Thursday, March 22, 2007

Commentary: Emotive Software

One of the biggest criticisms of email is that you can't tell what the writer really means just by the words alone. 'I'm leaving you' might simply mean that you are running out to a meeting, or it might mean you are heading for a divorce. It's hard to tell. Yes, you could throw a smiley face in, but is that enough to let your reader know your true emotions? Hardly. Wouldn't it be better if you could simply get a wonderful voice to read your words, adding the true emotions that you are feeling? Enter the world of emotive software: (

"The Interactive TTS Demo enables you to use Loquendo TTS to create and listen to your own synthetic messages. Scroll the list of Loquendo languages to find the persona of your choice, type in a text in your chosen language and have Loquendo TTS read it to you. You can choose between .WAV and .MP3 formats."
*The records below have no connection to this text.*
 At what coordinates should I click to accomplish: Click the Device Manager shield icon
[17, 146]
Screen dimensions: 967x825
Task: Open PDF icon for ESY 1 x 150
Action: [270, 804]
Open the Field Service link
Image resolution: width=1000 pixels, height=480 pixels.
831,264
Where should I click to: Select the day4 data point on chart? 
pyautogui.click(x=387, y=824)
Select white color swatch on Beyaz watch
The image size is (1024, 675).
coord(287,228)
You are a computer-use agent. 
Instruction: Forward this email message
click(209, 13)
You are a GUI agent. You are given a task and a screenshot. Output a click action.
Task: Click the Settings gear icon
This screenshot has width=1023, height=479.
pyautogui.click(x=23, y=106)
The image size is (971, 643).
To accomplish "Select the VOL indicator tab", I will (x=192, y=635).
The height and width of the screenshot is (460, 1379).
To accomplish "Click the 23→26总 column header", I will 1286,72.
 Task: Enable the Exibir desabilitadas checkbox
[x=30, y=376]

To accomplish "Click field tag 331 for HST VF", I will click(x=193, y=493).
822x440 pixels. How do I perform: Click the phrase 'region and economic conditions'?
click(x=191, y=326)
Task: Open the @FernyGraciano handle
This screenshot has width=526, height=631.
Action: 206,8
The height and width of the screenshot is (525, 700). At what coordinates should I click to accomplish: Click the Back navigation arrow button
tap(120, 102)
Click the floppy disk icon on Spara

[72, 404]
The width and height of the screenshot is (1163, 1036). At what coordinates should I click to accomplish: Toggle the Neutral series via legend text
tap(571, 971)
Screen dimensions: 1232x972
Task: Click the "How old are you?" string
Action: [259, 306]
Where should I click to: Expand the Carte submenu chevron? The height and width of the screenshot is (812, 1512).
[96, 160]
Yes, you could say I am leaving you, but have Susan (in a very clear American accent) say your words and add a giggle afterwards. Or if it's a divorce you want, have Kate (in an equally clear British accent) cry a little, while still keeping a stiff upper lip. Or perhaps you are feeling saucy, and would prefer from Juliette, in a very fetching French accent. Just laying down the options? Try for Ulrike to give it the German no nonsense accent. I think you get the drift. I remember when Apple came out with computer voices to read your words. It was nice to have a voice read your letter outloud to you before you sent it, but the robotic sound was quite annoying. I-am-leav-ing yo-u. The new generation sounds like your best friend, no matter where they come from. Clear, easy to understand and quite fun to do. Check out the Loquendo Web site to give it a try.
Now, wasn't that fun? Of course. However, this is an academic blog, so what is it that you could do with the Kate and Simon, and Susan and Kenneth? Well, imagine typing what you want students to learn, and then having an American accented reading of your words, complete with the emotions you want to express. If you were commenting on a student writing assignment, for example, you could say 'Interesting piece, Elizabeth \_ sigh, but I have to tell you that you will not pass \_ cry-big'. You might want Simon to read it...his smooth British accent can ease the blow. Or, perhaps not. All are much better than the old robotic voices. At any rate, it is rather interesting, and might have some academic applications. Worth a peek \_ giggle.

Or consider Auto Tutor:

"AutoTutor is a web-based intelligent tutoring system developed by an interdisciplinary research team. This team is currently funded by the Office of Naval Research and the National Science Foundation and is is comprised of approximately 35 researchers from psychology, computer sciene, linguistics, physics, engineering, and education. The Tutoring Research Group (TRG) has conducted extensive analyses of human-to-human tutoring, pedagogical strategies, and conversational discourse. This research has provided the empirical and theoretical foundations for developing intelligent tutoring systems that help the students learn by engaging them in a natural language conversation about a particular subject matter. Currently AutoTutor comes in two forms: The computer literacy version is designed to help students learn basic computer literacy topics covered in an introductory course (e.g., hardware, operating systems, and the Internet). The conceptual physics version is designed to help students learn Newtonian physics. AutoTutor can also be adapted for use in a variety of other content domains.
AutoTutor works by having a conversation with the learner. AutoTutor appears as an animated agent that acts as a dialog partner with the learner. The animated agent delivers AutoTutor's dialog moves with synthesized speech, intonation, facial expressions, and gestures. Students are encouraged to articulate lengthy answers that exhibit deep reasoning, rather than to recite small bits of shallow knowledge. For some topics, there are graphical displays and animations. "

This could be used for adaptive students who need special tools. It's all interesting, and worth viewing.